##### PROVIDED RECORDS #####
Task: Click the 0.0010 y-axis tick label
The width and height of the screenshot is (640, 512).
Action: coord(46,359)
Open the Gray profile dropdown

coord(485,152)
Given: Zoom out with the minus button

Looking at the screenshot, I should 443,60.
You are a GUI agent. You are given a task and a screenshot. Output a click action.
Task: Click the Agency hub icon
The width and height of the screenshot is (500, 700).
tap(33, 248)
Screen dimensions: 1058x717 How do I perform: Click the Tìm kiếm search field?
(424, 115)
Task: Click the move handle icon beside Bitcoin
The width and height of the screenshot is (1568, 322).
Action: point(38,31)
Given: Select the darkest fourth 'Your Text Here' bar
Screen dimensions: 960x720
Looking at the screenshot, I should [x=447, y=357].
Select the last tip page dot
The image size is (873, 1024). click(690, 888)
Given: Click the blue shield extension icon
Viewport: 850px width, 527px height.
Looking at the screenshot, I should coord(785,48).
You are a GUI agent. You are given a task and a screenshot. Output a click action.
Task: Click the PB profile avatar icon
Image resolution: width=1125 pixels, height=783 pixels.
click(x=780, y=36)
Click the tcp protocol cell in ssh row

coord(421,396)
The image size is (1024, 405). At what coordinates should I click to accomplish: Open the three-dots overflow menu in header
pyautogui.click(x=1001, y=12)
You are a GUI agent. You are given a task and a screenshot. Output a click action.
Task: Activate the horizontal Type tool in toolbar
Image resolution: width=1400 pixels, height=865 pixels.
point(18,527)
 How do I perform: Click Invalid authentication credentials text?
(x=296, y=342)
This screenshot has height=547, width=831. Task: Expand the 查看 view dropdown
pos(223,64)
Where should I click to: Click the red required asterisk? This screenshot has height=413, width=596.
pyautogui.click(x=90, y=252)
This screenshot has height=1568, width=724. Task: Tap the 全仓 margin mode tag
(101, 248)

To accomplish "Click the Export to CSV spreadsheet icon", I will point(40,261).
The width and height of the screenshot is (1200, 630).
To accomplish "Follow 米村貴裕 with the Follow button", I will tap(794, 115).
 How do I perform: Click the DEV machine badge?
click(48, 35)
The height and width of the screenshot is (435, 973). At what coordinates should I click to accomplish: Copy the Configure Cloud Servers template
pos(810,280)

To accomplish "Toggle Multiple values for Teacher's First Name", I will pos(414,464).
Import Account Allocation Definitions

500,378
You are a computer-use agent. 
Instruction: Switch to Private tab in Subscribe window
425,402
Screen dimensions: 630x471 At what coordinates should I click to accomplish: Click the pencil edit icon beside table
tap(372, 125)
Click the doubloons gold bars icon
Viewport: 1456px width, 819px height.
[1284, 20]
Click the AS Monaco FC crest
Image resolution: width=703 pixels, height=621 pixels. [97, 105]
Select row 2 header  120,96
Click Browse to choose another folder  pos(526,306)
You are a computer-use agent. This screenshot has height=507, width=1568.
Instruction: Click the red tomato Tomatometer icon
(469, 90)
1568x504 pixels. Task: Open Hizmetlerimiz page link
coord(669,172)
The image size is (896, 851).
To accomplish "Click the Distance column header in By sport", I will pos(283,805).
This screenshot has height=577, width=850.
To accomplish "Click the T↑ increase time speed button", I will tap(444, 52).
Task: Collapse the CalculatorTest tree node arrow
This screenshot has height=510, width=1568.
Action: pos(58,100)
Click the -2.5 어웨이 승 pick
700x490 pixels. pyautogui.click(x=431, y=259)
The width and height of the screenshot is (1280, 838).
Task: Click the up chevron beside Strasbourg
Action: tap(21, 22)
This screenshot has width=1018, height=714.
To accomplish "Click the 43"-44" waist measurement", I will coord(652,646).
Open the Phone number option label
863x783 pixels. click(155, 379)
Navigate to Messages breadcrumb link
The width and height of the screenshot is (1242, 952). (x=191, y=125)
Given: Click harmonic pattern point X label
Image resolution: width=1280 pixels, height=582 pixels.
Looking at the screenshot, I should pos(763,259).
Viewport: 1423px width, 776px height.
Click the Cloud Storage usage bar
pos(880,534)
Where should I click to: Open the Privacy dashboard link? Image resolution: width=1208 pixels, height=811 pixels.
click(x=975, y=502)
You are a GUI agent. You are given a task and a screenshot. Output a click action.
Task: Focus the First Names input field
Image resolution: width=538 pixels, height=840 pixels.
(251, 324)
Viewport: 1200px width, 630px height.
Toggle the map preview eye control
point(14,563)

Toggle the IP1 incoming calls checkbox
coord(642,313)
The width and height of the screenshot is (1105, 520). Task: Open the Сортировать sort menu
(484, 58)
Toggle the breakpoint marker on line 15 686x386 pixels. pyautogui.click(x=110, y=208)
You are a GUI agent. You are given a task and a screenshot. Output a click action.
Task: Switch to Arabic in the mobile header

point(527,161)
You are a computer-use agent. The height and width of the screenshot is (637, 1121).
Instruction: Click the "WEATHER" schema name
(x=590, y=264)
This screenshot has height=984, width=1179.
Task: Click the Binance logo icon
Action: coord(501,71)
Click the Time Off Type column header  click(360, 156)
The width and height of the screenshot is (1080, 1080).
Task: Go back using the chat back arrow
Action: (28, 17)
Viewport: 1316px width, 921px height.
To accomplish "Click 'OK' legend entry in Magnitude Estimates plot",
#####
#### TASK TO CARRY OUT:
Restate the data above word for word, omitting nothing.

#### ANSWER TO THE PROBLEM:
Task: Click the 0.0010 y-axis tick label
The width and height of the screenshot is (640, 512).
Action: coord(46,359)
Open the Gray profile dropdown

coord(485,152)
Given: Zoom out with the minus button

Looking at the screenshot, I should 443,60.
You are a GUI agent. You are given a task and a screenshot. Output a click action.
Task: Click the Agency hub icon
The width and height of the screenshot is (500, 700).
tap(33, 248)
Screen dimensions: 1058x717 How do I perform: Click the Tìm kiếm search field?
(424, 115)
Task: Click the move handle icon beside Bitcoin
The width and height of the screenshot is (1568, 322).
Action: point(38,31)
Given: Select the darkest fourth 'Your Text Here' bar
Screen dimensions: 960x720
Looking at the screenshot, I should [x=447, y=357].
Select the last tip page dot
The image size is (873, 1024). click(690, 888)
Given: Click the blue shield extension icon
Viewport: 850px width, 527px height.
Looking at the screenshot, I should coord(785,48).
You are a GUI agent. You are given a task and a screenshot. Output a click action.
Task: Click the PB profile avatar icon
Image resolution: width=1125 pixels, height=783 pixels.
click(x=780, y=36)
Click the tcp protocol cell in ssh row

coord(421,396)
The image size is (1024, 405). At what coordinates should I click to accomplish: Open the three-dots overflow menu in header
pyautogui.click(x=1001, y=12)
You are a GUI agent. You are given a task and a screenshot. Output a click action.
Task: Activate the horizontal Type tool in toolbar
Image resolution: width=1400 pixels, height=865 pixels.
point(18,527)
 How do I perform: Click Invalid authentication credentials text?
(x=296, y=342)
This screenshot has height=547, width=831. Task: Expand the 查看 view dropdown
pos(223,64)
Where should I click to: Click the red required asterisk? This screenshot has height=413, width=596.
pyautogui.click(x=90, y=252)
This screenshot has height=1568, width=724. Task: Tap the 全仓 margin mode tag
(101, 248)

To accomplish "Click the Export to CSV spreadsheet icon", I will point(40,261).
The width and height of the screenshot is (1200, 630).
To accomplish "Follow 米村貴裕 with the Follow button", I will tap(794, 115).
 How do I perform: Click the DEV machine badge?
click(48, 35)
The height and width of the screenshot is (435, 973). At what coordinates should I click to accomplish: Copy the Configure Cloud Servers template
pos(810,280)

To accomplish "Toggle Multiple values for Teacher's First Name", I will pos(414,464).
Import Account Allocation Definitions

500,378
You are a computer-use agent. 
Instruction: Switch to Private tab in Subscribe window
425,402
Screen dimensions: 630x471 At what coordinates should I click to accomplish: Click the pencil edit icon beside table
tap(372, 125)
Click the doubloons gold bars icon
Viewport: 1456px width, 819px height.
[1284, 20]
Click the AS Monaco FC crest
Image resolution: width=703 pixels, height=621 pixels. [97, 105]
Select row 2 header  120,96
Click Browse to choose another folder  pos(526,306)
You are a computer-use agent. This screenshot has height=507, width=1568.
Instruction: Click the red tomato Tomatometer icon
(469, 90)
1568x504 pixels. Task: Open Hizmetlerimiz page link
coord(669,172)
The image size is (896, 851).
To accomplish "Click the Distance column header in By sport", I will pos(283,805).
This screenshot has height=577, width=850.
To accomplish "Click the T↑ increase time speed button", I will tap(444, 52).
Task: Collapse the CalculatorTest tree node arrow
This screenshot has height=510, width=1568.
Action: pos(58,100)
Click the -2.5 어웨이 승 pick
700x490 pixels. pyautogui.click(x=431, y=259)
The width and height of the screenshot is (1280, 838).
Task: Click the up chevron beside Strasbourg
Action: tap(21, 22)
This screenshot has width=1018, height=714.
To accomplish "Click the 43"-44" waist measurement", I will coord(652,646).
Open the Phone number option label
863x783 pixels. click(155, 379)
Navigate to Messages breadcrumb link
The width and height of the screenshot is (1242, 952). (x=191, y=125)
Given: Click harmonic pattern point X label
Image resolution: width=1280 pixels, height=582 pixels.
Looking at the screenshot, I should pos(763,259).
Viewport: 1423px width, 776px height.
Click the Cloud Storage usage bar
pos(880,534)
Where should I click to: Open the Privacy dashboard link? Image resolution: width=1208 pixels, height=811 pixels.
click(x=975, y=502)
You are a GUI agent. You are given a task and a screenshot. Output a click action.
Task: Focus the First Names input field
Image resolution: width=538 pixels, height=840 pixels.
(251, 324)
Viewport: 1200px width, 630px height.
Toggle the map preview eye control
point(14,563)

Toggle the IP1 incoming calls checkbox
coord(642,313)
The width and height of the screenshot is (1105, 520). Task: Open the Сортировать sort menu
(484, 58)
Toggle the breakpoint marker on line 15 686x386 pixels. pyautogui.click(x=110, y=208)
You are a GUI agent. You are given a task and a screenshot. Output a click action.
Task: Switch to Arabic in the mobile header

point(527,161)
You are a computer-use agent. The height and width of the screenshot is (637, 1121).
Instruction: Click the "WEATHER" schema name
(x=590, y=264)
This screenshot has height=984, width=1179.
Task: Click the Binance logo icon
Action: coord(501,71)
Click the Time Off Type column header  click(360, 156)
The width and height of the screenshot is (1080, 1080).
Task: Go back using the chat back arrow
Action: (28, 17)
Viewport: 1316px width, 921px height.
To accomplish "Click 'OK' legend entry in Magnitude Estimates plot",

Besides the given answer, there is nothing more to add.